A generator is ideal since the load is relatively constant.

We just need to get a retired Czech farmer on the forum to tell us how it's done.
 
i read a book on making charcoal. the guy had a stove and heated up some chunks of wood with it. then he would colect the off gases and either feed them back into the stove or run them through a sereies of filters and use them to power a small briggs and straton genset.
 
OOPs, The whispergen site is no longer active, but, if I remember right, it is a dishwasher size unit that makes heat and electricity combined but I think it may run on nat gas or propane. Not RE.
 
I always thought that these systems, CHP, were simply piston or turbine generators that capture the waste heat of combustion to heat water, or air for the home. Nothing profoundly different than warming up your garage by placing the petrol fired genset in there while making your electricity.
 
We will be using two Bellis and Morcom steam engines to produce 600kw of electric and the waste heat to heat an old Market Hall. Problems with steam are largely overcome by using a thermal oil steam generator which converts thermal oil at 260C to 300C into steam at 150PSI. The fuel used is woodchip derived from forestry brash. There is no reason why this technology cannot be scaled down for use with a boiler similar to a woodgun with automatic woodchip feed so long as it can cope with thermal oil.
 
renewablejohn said:
We will be using two Bellis and Morcom steam engines to produce 600kw of electric and the waste heat to heat an old Market Hall. Problems with steam are largely overcome by using a thermal oil steam generator which converts thermal oil at 260C to 300C into steam at 150PSI. The fuel used is woodchip derived from forestry brash. There is no reason why this technology cannot be scaled down for use with a boiler similar to a woodgun with automatic woodchip feed so long as it can cope with thermal oil.

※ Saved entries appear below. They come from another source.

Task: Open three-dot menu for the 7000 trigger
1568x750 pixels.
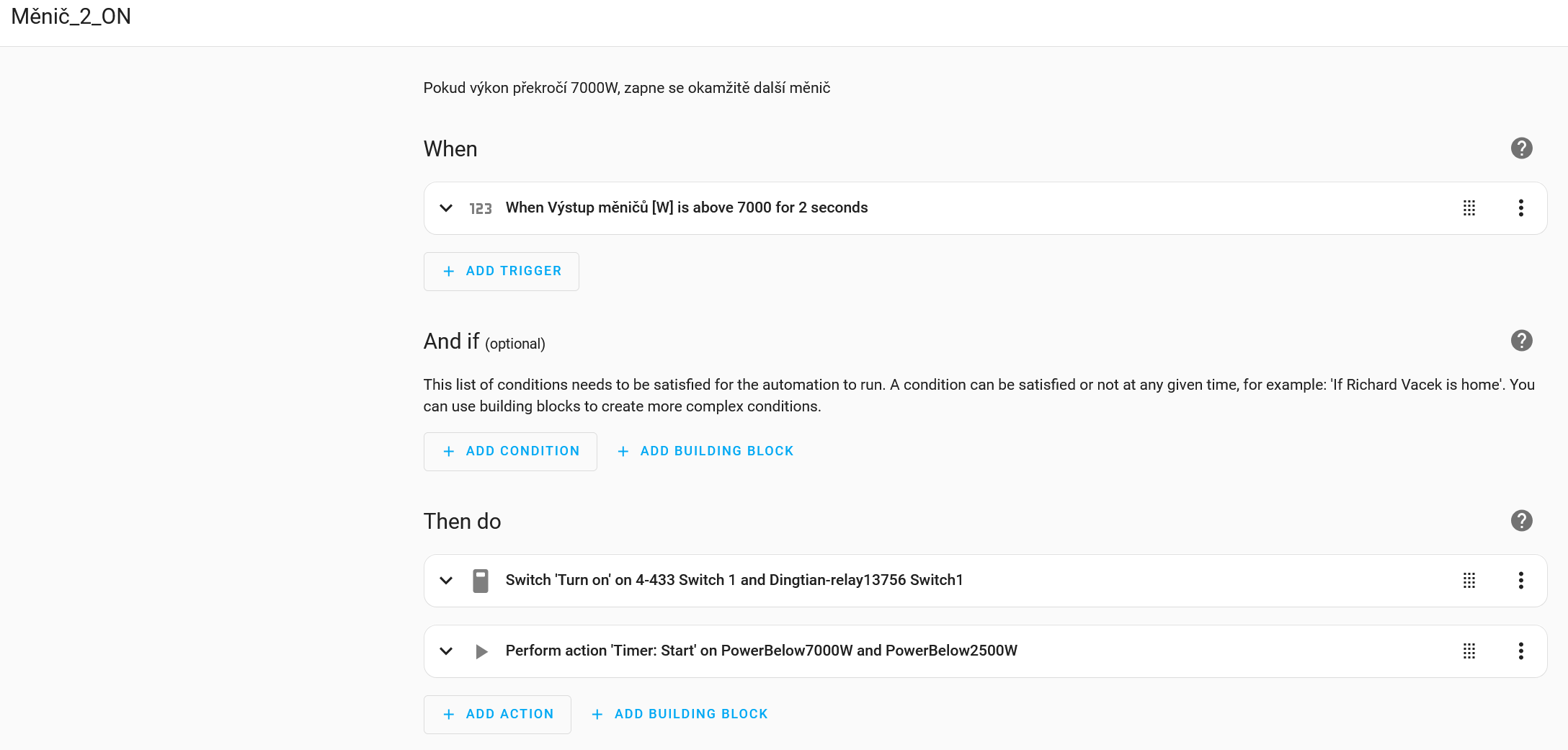Action: click(1520, 208)
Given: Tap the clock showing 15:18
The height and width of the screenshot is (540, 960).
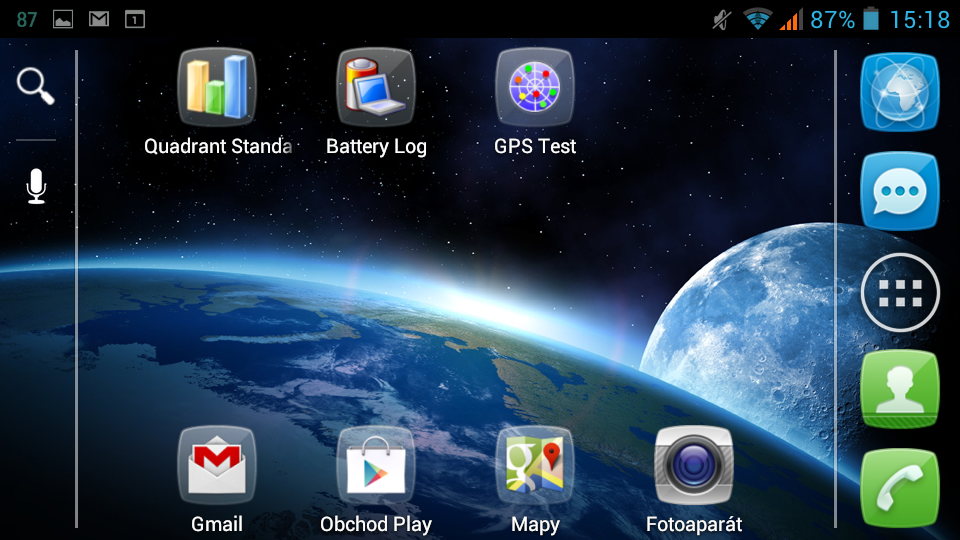Looking at the screenshot, I should [x=919, y=19].
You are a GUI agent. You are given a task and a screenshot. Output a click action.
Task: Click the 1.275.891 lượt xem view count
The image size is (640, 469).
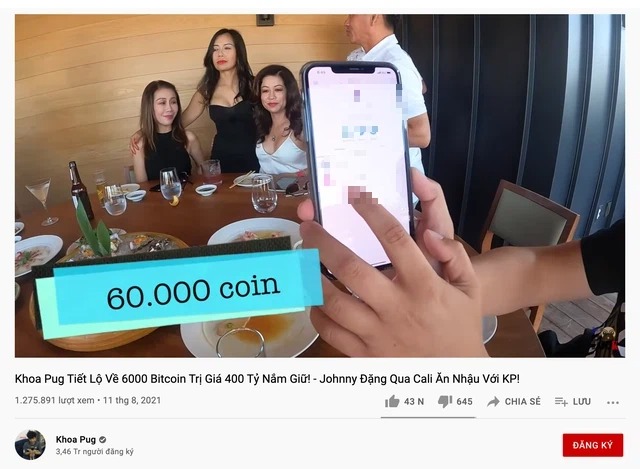54,400
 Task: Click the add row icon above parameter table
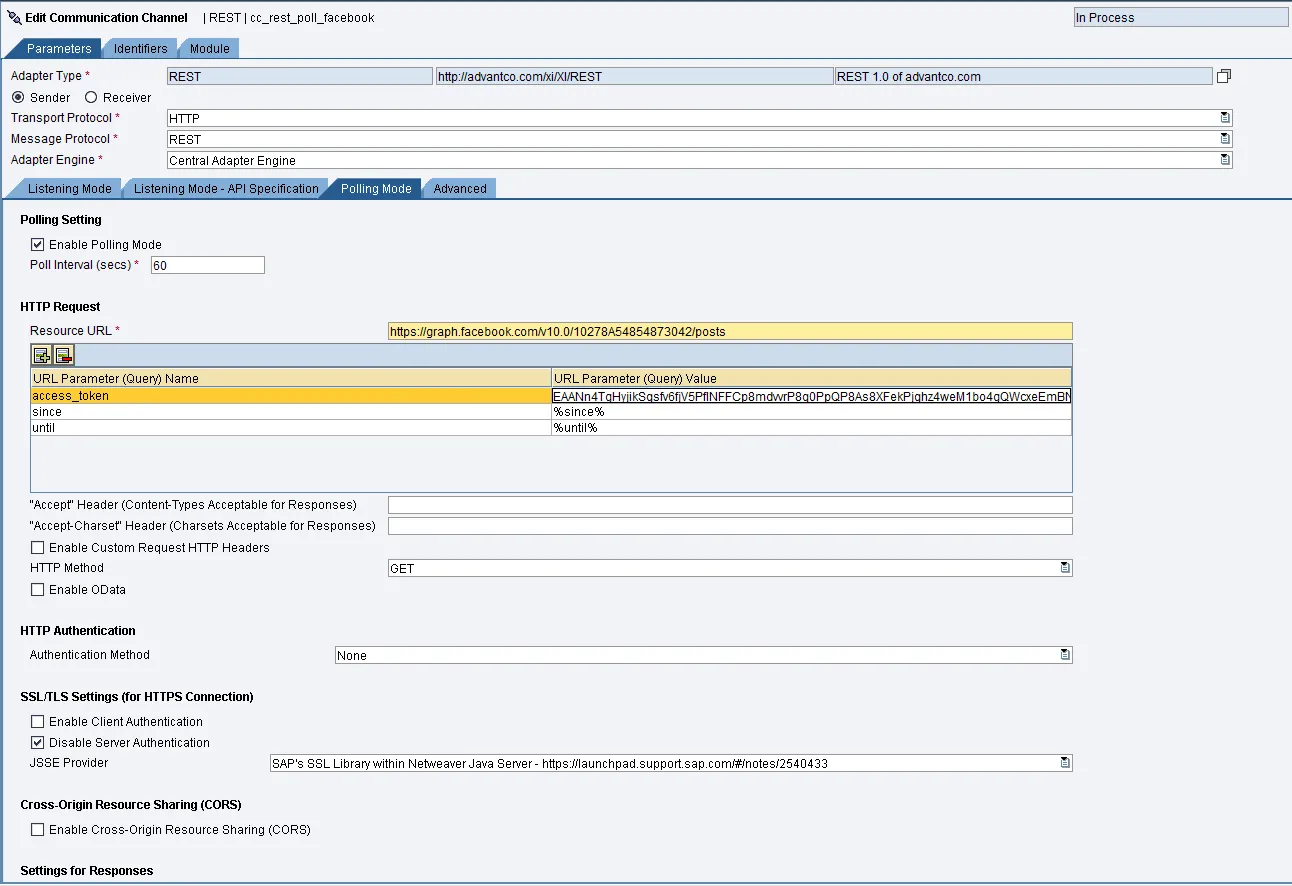[42, 355]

Love to see that in operation!! Must have taken a lot of engineering to pull that off. I wish you well.

I have to wonder whether this will work on a small scale as having a 150 Lb boiler means you will probably need a stationary engineer on site to run it. I have seen a Chiptec boiler setup here in MD, and they had a 1st class engineer (with an open mind!) on site to run it. Fascinating setup, though.

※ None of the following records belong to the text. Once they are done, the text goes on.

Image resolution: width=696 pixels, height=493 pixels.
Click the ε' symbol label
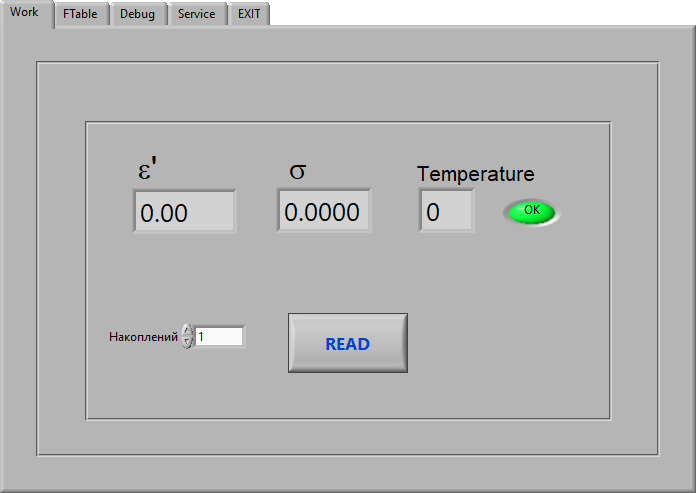(147, 170)
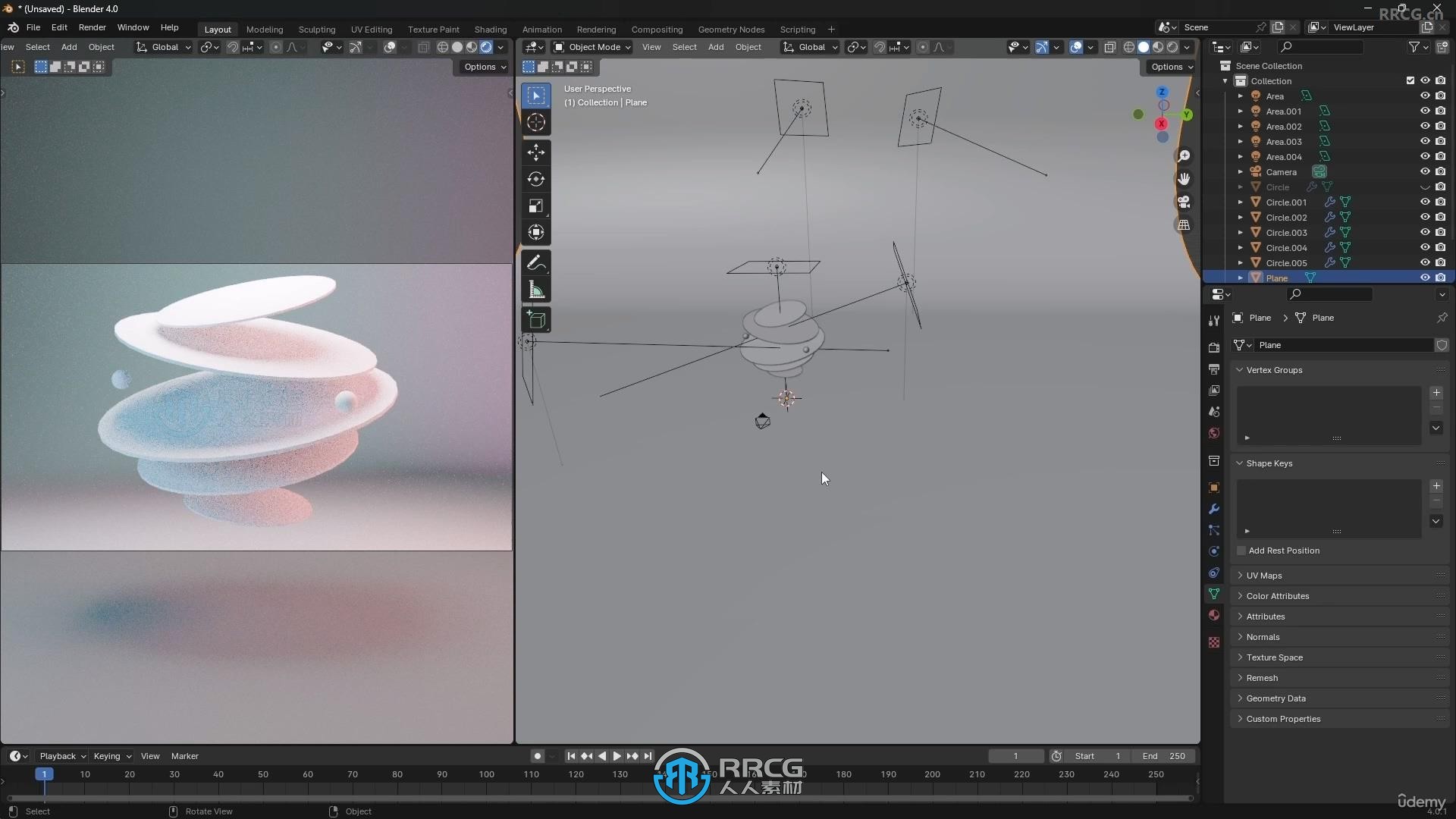Toggle visibility of Camera object
Screen dimensions: 1456x819
tap(1423, 171)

My understanding is that you need a large demand for thermal energy as well as electricity to make it pay off, at least with fossil fuels. It's hard to generate electricity cheaper than the electric company, or everybody would be doing it!
 
Redox

Engineering is off the shelf and not new technology. The steam engines were built in 1937 and still generating 600kw when we removed them from site to transfer to the new site. Using a thermal oil steam evaporator overcomes the requirement for an engineer on site (UK Regs) And any woodchip boiler will do so long as it can safely raise the temperature of thermal oil upto 260C-300C. The thermal demand we normally work on a ratio of 4:1 so our 600kw generated will drive a district heating scheme of 2400kw assuming well insulated homes requiring 24kw per home then that would equate to 100 homes. As for electric cost it all depends on the price of the woodchip which at present is very low using forest brash or £20 per tonne using round logs.
 
Might be worth a plane ticket to see it. Any possibilty of some snapshots?

District heating is a European "thing", but then, you are paying $8.29/gal for diesel if my calcs are right.
 
District heating used a lot in scandinavia the uk is 20 years behind with a handfull of schemes .I have tried putting a photo on my avatar of the engines used you can see the scale from the steps of the ladder sorry photo seems to be to big I will try and reduce pixels.